Space Bob, Trop de Bonheur T2
Par brio le mardi 3 février 2004, 20:04 - critique - Lien permanent
Trop de Bonheur T2, par Jean David Morvan et Steven Lejeune (Delcourt, coll. Neopolis)
Mégalopole Mars-Aix, 2049. Dans la ligne de mire d’un fusil à lunette : Grzegorz Wiszlicka, le dernier survivant de l’équipe de mercenaires qui trois ans plus tôt avait dévasté un village d’Amérique du Sud. Le village de Chacthmool, dirigeant du complexe industriel qui porte son nom, producteur de drogues et paradis artificiels. Activiste écologiste, tendance intervention musclée et pas de quartiers. N’hésitant pas à faire liquider par des commandos d’assassins toute personne participant à la déforestation de l’Amazonie. Mais le mercenaire n’est pas n’importe qui non plus : un tireur d’élite vient de lui loger une balle dans le buffet… cela s’avère insuffisant pour le stopper. Les rôles s’inversent et si le Polonais termine à l’hôpital, ses agresseurs prennent la direction de la morgue.

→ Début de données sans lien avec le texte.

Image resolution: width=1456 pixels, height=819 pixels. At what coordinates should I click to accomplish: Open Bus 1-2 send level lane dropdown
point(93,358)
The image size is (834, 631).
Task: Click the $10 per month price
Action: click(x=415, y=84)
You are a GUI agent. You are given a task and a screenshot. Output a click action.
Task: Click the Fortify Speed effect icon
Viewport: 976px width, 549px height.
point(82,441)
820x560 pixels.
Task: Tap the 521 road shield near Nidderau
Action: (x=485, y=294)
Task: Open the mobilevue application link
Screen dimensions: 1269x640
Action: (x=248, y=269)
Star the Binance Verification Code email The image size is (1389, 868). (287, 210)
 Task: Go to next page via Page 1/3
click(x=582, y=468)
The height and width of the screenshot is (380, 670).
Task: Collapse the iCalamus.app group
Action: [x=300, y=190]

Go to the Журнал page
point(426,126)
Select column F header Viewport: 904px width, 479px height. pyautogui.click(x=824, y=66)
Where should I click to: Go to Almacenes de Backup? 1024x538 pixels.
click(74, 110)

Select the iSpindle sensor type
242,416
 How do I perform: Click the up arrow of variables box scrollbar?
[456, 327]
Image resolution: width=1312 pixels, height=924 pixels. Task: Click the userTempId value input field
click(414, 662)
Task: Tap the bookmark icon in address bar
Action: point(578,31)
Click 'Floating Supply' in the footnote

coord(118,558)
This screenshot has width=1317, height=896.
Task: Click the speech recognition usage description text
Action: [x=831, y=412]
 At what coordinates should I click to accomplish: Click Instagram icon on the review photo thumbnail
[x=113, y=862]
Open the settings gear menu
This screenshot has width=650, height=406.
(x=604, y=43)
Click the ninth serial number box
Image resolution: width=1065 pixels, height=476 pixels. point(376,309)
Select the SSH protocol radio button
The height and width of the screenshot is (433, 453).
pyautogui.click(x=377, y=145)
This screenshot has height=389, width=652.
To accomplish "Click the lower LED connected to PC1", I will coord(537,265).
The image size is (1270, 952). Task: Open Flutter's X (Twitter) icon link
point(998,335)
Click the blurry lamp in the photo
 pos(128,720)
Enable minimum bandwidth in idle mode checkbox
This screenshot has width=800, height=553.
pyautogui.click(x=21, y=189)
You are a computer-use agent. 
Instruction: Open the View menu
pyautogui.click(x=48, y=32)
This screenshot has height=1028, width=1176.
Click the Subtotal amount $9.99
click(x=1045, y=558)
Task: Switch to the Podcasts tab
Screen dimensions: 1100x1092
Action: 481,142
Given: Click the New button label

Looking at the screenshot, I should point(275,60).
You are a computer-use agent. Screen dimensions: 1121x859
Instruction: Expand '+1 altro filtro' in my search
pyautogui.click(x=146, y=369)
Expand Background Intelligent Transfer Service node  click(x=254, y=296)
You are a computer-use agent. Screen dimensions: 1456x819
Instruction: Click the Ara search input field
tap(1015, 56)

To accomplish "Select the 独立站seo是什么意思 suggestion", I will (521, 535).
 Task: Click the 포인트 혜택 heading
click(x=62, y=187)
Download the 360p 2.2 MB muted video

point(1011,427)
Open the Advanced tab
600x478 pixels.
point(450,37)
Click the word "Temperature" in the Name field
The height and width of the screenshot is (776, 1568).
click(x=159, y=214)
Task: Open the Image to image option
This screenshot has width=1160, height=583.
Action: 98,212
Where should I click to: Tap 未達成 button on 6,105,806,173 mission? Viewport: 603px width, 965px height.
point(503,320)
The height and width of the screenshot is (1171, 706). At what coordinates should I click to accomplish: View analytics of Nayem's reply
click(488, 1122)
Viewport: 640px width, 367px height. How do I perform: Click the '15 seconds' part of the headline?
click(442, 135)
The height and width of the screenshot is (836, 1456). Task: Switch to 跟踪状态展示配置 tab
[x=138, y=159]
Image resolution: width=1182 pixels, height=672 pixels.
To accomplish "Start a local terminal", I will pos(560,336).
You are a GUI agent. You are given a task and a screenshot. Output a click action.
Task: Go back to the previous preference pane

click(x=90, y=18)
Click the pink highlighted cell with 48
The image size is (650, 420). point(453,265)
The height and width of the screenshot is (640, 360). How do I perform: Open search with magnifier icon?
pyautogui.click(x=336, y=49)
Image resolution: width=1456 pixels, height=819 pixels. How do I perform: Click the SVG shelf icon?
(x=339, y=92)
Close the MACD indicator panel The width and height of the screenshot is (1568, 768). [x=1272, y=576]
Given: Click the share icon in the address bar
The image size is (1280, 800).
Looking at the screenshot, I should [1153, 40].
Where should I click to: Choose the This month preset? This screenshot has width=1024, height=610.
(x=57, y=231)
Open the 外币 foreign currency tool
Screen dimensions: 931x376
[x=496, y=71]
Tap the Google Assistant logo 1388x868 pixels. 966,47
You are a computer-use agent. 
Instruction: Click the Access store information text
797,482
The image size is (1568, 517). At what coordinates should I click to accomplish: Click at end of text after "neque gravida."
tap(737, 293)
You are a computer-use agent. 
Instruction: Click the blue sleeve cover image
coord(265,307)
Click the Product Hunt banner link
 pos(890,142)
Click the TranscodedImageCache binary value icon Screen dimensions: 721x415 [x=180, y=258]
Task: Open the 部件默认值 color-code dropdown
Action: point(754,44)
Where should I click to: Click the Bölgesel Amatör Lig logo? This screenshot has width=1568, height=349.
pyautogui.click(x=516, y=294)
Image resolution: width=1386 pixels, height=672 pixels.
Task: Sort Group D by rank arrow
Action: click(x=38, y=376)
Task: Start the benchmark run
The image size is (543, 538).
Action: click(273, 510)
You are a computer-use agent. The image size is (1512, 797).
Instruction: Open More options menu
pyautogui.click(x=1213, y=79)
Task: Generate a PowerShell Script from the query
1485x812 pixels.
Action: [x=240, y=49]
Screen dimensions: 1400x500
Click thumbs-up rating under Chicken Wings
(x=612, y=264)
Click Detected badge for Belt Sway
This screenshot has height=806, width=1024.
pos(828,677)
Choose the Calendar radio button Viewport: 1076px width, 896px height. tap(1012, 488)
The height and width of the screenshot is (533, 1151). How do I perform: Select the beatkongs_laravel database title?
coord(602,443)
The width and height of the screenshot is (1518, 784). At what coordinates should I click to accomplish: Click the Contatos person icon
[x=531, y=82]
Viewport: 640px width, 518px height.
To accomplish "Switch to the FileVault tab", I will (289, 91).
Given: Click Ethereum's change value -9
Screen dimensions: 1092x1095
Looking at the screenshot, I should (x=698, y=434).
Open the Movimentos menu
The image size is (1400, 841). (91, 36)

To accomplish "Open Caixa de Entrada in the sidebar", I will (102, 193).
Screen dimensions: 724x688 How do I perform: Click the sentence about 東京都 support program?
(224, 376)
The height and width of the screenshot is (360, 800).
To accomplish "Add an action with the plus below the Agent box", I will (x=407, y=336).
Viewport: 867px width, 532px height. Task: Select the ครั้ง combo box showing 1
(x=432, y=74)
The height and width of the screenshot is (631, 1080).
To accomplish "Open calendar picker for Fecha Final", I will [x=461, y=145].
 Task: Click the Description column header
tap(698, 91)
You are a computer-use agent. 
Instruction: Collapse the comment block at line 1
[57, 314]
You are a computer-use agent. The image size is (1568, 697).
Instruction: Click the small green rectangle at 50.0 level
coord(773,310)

Dans le même temps, Sev’ et Toff essaient sans grand succès d’écouler le matos fourni par Pagnol : un produit qui rend heureux, sans accoutumance et gratuit par-dessus le marché ! Une telle description sonne vraiment trop louche aux oreilles des zonards du cours Julien, qui craignent que tout cela ne soit une astuce pour les empoisonner. Mais Marius, débris humain qui n’a rien à perdre et n’a plus bougé de son coin de bitume depuis dix ans, se laisse séduire par la proposition. Aussitôt après absorption du produit, il se lève d’un air décidé sous les yeux médusés de l’assemblée. Cette fois c’est l’émeute, tout le monde veut goûter au « bonheur ». Le bonheur, c’est aussi le nom de cette étrange créature que tout le monde poursuit : la police, une secte d’allumés, d’anciens légionnaires, des maffiosi brésiliens.
Morvan, scénariste très productif aux styles variés est autant à son aise dans des séries de SF, comme Sillage ou Le Cycle de Tschaï (d’après Jack Vance) que les séries humoristiques comme Troll ou Merlin. Avec Trop de Bonheur, il trouve l’occasion de cumuler les deux genres. Le dessin dynamique de Lejeune donne vie à cet univers speedé et permet au lecteur de digérer le caractère pour le moins décousu du scénario, avant la révélation attendue dans les prochains volumes. A chaque groupe de personnage correspond un style graphique : coupe de cheveux et scène de baston très manga pour les miliciens cybernétisés et enrichis aux nano-machines, ligne claire pour la police, style réaliste pour les séides de Chacthmool.
La génération "Club Dorothée" retrouvera avec plaisir quantité de clins d’œil à des séries des années 1980 : L’homme qui valait trois milliards (convertis en euros, modernité oblige !), Ken le survivant... Ajoutons que les dessins fourmillent de petits gags qui peuvent passer inaperçus lors de la première lecture, mais qui pimentent les relectures.